A cortina cinzenta e fria deste Outono recorta-se bem na penumbra da melancolia desejada.
A Agonia dos violinos instala-se no olhar para além da janela.
Visto-me. Saio.
Marco-me em vulto na pequena cidade deserta a horas de jantar.
Cai o cenário em tecido de noite e é a hora da solidão maior. Espreito o interior das casas e o conceito familiar que me é estranho. Uma terrina de sopa fumegante, a mulher e a criança e eu ausente. Alguém está no meu lugar.
Recolho-me por opção nos passos, um e depois outro, em frente, sempre em frente, mesmo que inverta o destino.
Procuro no bolso a garrafinha de líquido ardente, estalo a boca, puxo um cigarro.
Os olhos, o brilho dos meus olhos, fazedor de histórias, renovam a promiscuidade da esperança, que um dia consiga deixar de pensar em mim e me atende mais ao mundo.
É então que os vejo, inocentes, bebedouros do espanto, crentes de qualquer luz, desprezando medos ancestrais e conselhos sábios dos avós, na euforia da esquina.
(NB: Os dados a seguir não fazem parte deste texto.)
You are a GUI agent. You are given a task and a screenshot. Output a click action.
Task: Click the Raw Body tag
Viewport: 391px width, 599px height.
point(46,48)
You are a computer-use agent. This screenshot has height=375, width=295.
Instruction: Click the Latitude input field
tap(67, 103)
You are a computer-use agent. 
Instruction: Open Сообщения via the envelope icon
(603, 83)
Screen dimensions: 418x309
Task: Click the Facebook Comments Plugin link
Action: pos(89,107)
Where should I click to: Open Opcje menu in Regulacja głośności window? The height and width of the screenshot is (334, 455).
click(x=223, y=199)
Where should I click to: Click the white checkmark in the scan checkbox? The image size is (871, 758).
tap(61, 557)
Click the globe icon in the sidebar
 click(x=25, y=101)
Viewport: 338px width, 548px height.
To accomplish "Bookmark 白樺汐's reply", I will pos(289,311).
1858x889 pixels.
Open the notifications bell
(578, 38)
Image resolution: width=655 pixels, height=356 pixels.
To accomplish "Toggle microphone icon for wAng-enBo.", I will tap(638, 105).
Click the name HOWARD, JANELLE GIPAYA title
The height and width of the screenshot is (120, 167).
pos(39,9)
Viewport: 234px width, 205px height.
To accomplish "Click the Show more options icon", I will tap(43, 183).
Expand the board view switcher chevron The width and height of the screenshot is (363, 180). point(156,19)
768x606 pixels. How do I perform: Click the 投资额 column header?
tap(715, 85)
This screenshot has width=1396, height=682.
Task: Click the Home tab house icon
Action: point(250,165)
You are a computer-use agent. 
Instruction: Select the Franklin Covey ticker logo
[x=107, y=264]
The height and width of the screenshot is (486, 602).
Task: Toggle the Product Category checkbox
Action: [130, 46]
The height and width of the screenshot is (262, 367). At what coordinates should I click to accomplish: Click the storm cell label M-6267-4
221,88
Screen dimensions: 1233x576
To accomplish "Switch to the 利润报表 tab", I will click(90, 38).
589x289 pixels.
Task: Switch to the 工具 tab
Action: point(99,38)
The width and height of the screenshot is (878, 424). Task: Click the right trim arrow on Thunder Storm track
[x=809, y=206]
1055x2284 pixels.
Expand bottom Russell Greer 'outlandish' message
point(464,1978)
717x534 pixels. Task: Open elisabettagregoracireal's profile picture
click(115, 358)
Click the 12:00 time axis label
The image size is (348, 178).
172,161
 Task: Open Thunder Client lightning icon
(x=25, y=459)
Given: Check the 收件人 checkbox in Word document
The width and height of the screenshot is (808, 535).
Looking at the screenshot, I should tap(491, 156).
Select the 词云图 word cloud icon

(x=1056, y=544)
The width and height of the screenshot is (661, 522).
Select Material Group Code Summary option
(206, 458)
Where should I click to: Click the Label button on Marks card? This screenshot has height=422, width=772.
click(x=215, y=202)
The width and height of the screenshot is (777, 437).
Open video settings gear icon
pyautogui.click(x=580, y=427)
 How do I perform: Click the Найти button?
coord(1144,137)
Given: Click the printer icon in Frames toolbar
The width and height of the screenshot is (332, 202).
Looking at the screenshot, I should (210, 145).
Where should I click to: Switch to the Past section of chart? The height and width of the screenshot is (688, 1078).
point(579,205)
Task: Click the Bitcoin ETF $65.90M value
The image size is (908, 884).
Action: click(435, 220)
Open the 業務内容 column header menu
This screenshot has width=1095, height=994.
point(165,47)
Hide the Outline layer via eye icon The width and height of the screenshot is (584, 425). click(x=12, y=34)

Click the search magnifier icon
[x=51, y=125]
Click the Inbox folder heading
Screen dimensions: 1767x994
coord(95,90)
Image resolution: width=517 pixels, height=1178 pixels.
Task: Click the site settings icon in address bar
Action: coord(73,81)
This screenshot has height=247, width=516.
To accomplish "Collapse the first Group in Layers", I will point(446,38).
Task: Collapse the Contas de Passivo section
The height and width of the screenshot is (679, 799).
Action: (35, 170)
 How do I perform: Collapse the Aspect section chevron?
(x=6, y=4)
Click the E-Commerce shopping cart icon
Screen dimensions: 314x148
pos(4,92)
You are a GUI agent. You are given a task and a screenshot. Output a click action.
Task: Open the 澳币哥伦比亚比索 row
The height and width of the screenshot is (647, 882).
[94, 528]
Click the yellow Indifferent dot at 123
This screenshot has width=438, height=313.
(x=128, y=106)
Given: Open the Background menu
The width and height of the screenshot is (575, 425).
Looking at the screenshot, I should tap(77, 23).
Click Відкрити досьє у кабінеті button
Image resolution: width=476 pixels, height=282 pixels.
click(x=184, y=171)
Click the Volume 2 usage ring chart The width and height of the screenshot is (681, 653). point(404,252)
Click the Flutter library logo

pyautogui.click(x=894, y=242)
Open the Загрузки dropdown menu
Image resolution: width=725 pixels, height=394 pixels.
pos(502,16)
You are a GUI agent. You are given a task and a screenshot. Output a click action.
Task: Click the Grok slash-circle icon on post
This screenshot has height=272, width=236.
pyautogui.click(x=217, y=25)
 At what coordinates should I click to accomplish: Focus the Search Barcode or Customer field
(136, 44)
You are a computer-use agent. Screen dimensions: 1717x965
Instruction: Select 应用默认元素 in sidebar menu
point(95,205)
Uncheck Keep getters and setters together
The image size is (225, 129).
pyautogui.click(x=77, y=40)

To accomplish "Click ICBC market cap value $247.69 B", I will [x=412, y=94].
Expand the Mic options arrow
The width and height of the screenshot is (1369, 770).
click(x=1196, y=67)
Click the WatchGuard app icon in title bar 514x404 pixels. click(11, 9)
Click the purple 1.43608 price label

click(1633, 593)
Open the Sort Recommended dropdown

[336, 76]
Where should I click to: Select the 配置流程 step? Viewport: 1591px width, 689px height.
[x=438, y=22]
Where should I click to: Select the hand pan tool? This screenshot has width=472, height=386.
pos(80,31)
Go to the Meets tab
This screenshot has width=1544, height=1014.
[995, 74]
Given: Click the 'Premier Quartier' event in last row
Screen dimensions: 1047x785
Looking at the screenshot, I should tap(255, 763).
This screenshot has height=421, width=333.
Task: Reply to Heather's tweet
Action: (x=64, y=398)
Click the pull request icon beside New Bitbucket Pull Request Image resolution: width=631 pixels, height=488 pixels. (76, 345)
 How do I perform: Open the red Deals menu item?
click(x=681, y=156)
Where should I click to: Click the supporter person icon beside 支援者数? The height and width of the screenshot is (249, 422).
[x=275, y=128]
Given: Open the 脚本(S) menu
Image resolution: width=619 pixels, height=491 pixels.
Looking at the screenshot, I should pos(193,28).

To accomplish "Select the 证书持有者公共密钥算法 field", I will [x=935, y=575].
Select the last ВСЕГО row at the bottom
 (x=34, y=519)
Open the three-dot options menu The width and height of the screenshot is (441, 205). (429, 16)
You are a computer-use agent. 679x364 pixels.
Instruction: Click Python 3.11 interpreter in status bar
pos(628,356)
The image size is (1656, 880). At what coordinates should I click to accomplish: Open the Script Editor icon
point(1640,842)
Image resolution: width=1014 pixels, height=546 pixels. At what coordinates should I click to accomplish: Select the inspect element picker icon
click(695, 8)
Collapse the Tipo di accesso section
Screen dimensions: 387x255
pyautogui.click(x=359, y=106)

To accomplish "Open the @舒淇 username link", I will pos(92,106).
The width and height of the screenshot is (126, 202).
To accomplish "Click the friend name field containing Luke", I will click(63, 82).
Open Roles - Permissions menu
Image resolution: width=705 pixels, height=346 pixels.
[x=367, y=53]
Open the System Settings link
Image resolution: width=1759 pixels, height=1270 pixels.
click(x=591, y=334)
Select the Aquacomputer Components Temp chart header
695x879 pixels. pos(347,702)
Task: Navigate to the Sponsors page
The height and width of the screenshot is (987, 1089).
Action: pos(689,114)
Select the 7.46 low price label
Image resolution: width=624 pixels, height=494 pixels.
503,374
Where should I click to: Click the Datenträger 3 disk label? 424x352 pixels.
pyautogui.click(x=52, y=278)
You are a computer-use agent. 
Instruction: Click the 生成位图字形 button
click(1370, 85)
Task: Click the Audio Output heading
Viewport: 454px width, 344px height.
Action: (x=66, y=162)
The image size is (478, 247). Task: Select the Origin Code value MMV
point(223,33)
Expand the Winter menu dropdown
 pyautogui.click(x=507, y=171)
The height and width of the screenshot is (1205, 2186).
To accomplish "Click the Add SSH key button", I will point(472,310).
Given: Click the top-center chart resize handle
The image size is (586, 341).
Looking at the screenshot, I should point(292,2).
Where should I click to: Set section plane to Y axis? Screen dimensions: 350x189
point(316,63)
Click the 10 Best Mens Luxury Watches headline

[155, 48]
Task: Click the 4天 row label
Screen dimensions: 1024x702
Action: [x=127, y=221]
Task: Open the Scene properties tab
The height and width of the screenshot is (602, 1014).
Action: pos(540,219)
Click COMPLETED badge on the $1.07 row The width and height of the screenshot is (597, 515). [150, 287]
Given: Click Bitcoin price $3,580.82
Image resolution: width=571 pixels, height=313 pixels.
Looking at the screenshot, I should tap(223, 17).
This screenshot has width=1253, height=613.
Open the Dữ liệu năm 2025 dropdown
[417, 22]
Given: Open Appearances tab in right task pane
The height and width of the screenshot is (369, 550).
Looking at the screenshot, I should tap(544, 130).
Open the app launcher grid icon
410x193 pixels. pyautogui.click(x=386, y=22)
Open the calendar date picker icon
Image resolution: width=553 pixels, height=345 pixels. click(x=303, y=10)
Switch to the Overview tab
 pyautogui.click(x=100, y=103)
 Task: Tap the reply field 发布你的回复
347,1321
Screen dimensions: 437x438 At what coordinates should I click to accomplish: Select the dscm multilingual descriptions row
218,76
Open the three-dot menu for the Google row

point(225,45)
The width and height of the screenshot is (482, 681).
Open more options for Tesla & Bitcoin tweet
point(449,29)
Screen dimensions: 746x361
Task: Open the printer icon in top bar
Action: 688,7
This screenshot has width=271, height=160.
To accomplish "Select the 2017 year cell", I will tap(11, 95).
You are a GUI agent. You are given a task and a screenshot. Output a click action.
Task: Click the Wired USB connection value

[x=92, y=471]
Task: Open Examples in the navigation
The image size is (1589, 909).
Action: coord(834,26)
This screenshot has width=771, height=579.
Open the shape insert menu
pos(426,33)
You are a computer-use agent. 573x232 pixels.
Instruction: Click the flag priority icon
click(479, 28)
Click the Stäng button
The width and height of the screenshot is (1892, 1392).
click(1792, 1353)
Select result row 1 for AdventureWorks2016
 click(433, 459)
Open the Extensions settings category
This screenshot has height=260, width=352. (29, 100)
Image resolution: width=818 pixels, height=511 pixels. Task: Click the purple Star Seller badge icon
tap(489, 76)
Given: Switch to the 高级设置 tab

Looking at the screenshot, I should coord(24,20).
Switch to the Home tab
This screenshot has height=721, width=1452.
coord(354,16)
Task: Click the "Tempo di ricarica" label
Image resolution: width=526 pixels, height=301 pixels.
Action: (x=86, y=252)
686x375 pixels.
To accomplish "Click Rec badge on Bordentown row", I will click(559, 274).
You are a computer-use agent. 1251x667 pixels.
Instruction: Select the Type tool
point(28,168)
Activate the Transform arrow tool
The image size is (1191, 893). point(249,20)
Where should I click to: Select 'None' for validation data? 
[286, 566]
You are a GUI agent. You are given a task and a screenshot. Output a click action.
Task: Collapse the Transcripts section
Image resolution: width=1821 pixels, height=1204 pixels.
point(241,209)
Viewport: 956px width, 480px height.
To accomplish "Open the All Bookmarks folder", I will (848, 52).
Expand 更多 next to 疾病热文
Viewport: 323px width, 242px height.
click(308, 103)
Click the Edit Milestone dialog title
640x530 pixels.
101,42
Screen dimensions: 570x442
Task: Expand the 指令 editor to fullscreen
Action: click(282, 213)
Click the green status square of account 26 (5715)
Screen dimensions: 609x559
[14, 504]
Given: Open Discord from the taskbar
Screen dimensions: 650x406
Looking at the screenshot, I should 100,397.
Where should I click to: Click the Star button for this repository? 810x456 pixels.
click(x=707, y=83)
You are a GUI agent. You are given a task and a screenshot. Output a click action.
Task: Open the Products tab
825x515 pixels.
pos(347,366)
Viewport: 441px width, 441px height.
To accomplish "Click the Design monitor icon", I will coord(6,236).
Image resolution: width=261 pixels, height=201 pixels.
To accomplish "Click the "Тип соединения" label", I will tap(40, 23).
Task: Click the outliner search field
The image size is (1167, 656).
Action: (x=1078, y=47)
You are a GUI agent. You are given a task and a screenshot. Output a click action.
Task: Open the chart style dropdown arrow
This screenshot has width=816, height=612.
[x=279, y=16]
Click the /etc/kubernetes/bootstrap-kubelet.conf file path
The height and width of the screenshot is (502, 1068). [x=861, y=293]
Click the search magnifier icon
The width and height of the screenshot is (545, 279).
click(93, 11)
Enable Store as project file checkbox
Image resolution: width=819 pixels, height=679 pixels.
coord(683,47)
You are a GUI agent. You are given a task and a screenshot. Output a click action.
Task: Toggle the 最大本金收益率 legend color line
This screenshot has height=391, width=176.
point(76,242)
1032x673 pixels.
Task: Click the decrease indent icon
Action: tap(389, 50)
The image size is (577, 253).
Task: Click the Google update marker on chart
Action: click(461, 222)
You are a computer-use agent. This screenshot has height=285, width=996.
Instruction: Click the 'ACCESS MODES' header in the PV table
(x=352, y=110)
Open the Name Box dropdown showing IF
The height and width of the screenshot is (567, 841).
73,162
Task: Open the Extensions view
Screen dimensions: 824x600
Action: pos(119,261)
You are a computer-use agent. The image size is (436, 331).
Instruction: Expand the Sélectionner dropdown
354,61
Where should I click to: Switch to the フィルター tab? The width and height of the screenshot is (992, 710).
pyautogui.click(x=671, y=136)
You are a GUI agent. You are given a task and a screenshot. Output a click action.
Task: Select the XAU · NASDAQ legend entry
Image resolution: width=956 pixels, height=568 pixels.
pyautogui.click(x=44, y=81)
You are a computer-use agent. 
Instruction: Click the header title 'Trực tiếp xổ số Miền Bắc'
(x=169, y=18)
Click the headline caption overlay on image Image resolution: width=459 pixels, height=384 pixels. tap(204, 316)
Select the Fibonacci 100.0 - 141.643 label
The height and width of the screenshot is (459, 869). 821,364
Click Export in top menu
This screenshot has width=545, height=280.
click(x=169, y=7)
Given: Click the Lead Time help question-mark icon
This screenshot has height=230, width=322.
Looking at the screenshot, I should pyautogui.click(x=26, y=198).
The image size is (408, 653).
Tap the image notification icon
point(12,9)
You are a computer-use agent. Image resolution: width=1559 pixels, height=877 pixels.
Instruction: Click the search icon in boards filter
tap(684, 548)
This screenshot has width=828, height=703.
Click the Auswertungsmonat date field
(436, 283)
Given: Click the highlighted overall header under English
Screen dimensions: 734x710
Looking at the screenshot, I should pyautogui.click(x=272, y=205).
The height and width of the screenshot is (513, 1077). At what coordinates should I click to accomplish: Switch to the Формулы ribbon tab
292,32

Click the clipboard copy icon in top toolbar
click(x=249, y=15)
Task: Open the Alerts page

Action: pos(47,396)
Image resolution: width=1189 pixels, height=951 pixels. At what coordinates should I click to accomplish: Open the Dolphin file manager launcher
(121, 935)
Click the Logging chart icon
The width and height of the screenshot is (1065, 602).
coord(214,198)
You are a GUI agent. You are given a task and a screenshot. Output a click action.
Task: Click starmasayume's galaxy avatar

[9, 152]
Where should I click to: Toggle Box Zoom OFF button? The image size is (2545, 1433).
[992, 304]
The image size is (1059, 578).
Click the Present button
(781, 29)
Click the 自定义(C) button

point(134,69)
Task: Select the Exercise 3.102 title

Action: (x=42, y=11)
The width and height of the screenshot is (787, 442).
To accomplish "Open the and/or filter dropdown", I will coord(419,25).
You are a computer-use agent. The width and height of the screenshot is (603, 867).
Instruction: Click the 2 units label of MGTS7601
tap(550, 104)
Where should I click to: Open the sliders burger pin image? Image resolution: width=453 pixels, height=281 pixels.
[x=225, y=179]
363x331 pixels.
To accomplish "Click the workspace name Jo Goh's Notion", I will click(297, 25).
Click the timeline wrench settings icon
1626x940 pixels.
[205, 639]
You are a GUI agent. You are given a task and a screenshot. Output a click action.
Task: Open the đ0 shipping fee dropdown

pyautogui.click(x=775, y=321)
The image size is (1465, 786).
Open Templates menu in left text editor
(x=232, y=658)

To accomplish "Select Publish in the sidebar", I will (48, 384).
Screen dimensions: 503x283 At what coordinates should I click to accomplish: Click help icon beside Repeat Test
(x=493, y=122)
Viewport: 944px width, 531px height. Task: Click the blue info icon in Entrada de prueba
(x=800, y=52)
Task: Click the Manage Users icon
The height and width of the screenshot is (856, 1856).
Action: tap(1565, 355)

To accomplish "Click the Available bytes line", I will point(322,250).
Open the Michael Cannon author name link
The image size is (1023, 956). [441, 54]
Mala às costas, aligeiram-se sem despedidas, em busca de...
Botas gigantes ao alto, gritos sem boca, olhar apressado no compromisso, o mundo em volta do umbigo, e a vida ao lado da vida sem vida, lágrima sem rosto onde rolar.
Vejo-os na ambiguidade da minha descrença, a pequenez da fragilidade e assumo-me superior e responsável pela preservação da espécie e da dor da desigualdade. Cada um tem um nome, cada um é um e são tão ou maiores do que eu e arremesso-os de novo para os nichos das ervas, no sonho ridículo de um cristo.
Hoje, prolonguei a vida a sete caracóis, agora que os mesmos atinem e façam a inversão de marcha, porque amanhã posso não passar aqui.